Start of Data listing

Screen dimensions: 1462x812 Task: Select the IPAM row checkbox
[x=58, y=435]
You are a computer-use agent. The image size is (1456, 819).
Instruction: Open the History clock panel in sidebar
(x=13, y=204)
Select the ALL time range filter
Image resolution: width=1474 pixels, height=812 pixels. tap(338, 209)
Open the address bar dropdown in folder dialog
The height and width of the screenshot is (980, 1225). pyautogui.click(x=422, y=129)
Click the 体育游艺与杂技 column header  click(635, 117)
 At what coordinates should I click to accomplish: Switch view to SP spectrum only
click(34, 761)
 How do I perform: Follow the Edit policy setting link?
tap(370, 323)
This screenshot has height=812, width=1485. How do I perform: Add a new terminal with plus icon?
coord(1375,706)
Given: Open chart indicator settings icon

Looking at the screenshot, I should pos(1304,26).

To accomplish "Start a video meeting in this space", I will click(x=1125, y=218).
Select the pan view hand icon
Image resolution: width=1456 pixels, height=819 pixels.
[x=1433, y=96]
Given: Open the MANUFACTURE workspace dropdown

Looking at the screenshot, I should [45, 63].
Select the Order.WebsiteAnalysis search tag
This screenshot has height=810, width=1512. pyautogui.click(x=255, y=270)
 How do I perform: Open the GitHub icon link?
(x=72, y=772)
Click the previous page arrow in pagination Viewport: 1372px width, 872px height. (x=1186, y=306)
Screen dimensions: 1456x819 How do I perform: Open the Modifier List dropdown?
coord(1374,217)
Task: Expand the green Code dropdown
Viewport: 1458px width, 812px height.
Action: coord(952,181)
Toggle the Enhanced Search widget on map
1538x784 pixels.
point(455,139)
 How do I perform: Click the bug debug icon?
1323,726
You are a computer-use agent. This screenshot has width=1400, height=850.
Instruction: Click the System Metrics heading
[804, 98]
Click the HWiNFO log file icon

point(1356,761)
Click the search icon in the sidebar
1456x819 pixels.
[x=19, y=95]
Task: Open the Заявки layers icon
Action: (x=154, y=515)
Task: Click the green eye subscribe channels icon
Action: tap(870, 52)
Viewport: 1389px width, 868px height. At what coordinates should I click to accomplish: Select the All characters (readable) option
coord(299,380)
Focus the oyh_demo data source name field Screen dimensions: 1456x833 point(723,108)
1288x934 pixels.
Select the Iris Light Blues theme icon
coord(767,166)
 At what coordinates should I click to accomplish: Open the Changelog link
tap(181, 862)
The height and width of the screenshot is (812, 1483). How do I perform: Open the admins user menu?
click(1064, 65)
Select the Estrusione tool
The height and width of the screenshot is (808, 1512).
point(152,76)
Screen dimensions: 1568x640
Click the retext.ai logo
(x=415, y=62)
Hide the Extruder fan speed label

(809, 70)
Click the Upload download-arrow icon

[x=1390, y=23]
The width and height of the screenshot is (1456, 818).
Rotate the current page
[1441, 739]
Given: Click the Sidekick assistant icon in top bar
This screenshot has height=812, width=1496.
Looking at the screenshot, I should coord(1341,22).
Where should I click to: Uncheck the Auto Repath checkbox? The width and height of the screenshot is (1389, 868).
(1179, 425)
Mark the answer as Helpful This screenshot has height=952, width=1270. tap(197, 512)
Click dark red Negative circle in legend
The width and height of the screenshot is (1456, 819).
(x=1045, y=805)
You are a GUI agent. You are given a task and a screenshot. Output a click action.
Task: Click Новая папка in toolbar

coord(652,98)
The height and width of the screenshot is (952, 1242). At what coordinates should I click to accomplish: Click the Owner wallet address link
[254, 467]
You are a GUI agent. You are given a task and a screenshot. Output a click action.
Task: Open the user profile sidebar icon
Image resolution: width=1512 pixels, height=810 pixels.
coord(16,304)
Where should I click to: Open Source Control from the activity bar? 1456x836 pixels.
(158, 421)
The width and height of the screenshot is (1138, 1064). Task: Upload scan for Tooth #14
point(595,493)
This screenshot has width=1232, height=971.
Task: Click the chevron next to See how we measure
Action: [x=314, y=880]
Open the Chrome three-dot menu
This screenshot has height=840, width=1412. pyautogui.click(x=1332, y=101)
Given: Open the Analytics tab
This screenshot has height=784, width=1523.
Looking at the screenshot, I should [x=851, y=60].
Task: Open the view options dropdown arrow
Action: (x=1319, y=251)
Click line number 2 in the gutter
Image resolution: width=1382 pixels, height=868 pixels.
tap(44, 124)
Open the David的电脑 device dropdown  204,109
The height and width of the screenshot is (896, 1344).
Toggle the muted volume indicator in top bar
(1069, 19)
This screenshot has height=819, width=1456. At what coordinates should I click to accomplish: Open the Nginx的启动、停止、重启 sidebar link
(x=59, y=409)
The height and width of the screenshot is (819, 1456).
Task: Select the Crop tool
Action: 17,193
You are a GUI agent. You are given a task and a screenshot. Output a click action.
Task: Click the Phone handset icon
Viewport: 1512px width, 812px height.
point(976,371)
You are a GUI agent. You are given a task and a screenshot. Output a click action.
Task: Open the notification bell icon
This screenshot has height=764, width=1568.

End of Data listing

# [Exercise prompt]
Answer with the number alone after working out how many lines in the records contain the string "computer".

# [Your solution]
2